Wilson, dressed in a yellow and green jumpsuit and surrounded by several armed guards, signed with cuffed hands four receipts acknowledging the state's turnover of about 2,600 pages of discovery documents to the defendant. The pages will be transported by law enforcement officers to the Pontiac, Ill., prison currently housing Wilson.
Wilson asked presiding judge John Hynes if the documents could be mailed to him personally in the Pontiac Correctional Center, and Hynes said that was not possible.
The documents were redacted so that personal information of witnesses, including addresses, dates of birth, email addresses and ZIP codes, was removed.

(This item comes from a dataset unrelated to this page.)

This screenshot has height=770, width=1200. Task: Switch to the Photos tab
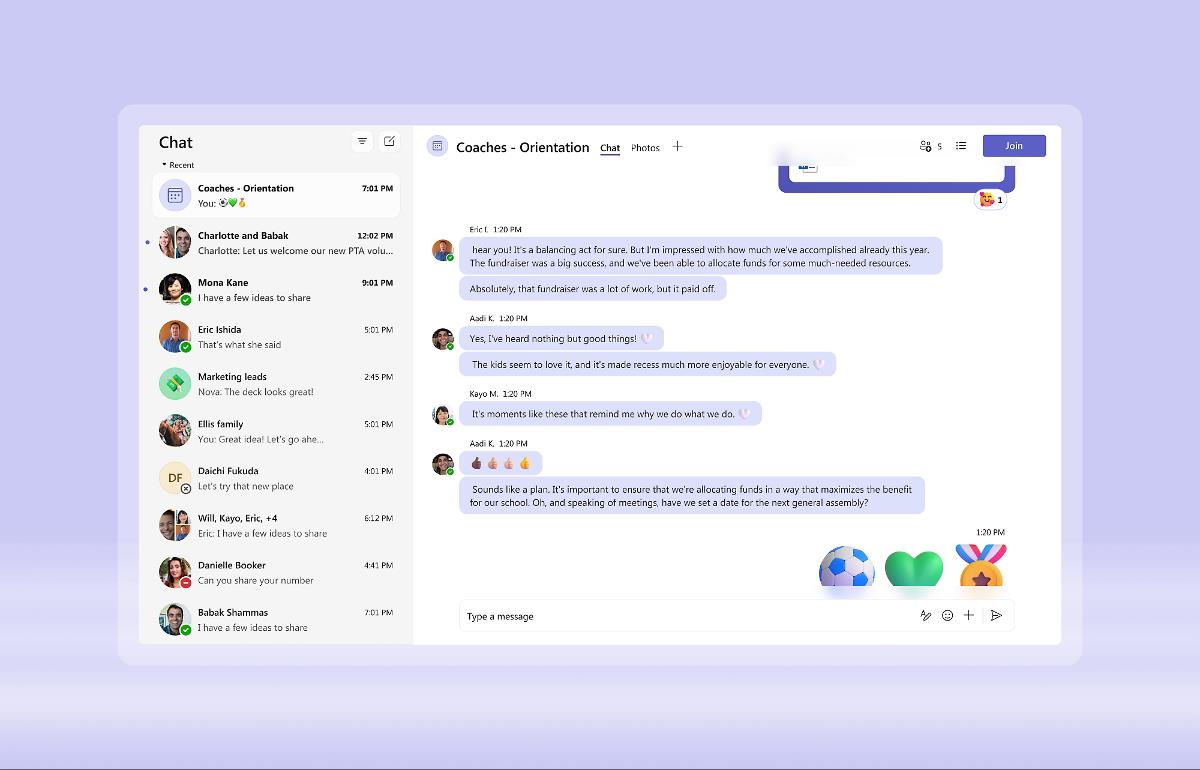(x=645, y=147)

Though Wilson will represent himself, Cook County public defender David McMahon will serve as Wilson’s “stand-by counsel” during future proceedings, Hynes said.
Stand-by attorneys may only advise their clients on procedural matters—when to stand, sit, speak, etc.—and may not give advice, or draft or file motions, said Pat Reardon, first assistant public defender for Cook County.
Hynes, who previously urged Wilson accept the appointment of a public defender, denied Wednesday a motion made by Wilson to have McMahon replaced as stand-by counsel with another member of the public defender's office.
“Mr. McMahon has been in front of me many times,” the judge said. “He’s a very competent lawyer.”
Wilson’s next hearing will be on March 21. Hynes said Wednesday that at that hearing he will consider a request made by Wilson to have his hands freed from cuffs during court proceedings.
Wilson was charged with the Oct. 27, 2011, murder of Indian Head Park resident O'Laughlin. Authorities say Wilson stabbed the LT freshman after she inadvertently walked in on him burglarizing her house.
Wilson's pro se motion was granted by Hynes during a Dec. 19 hearing.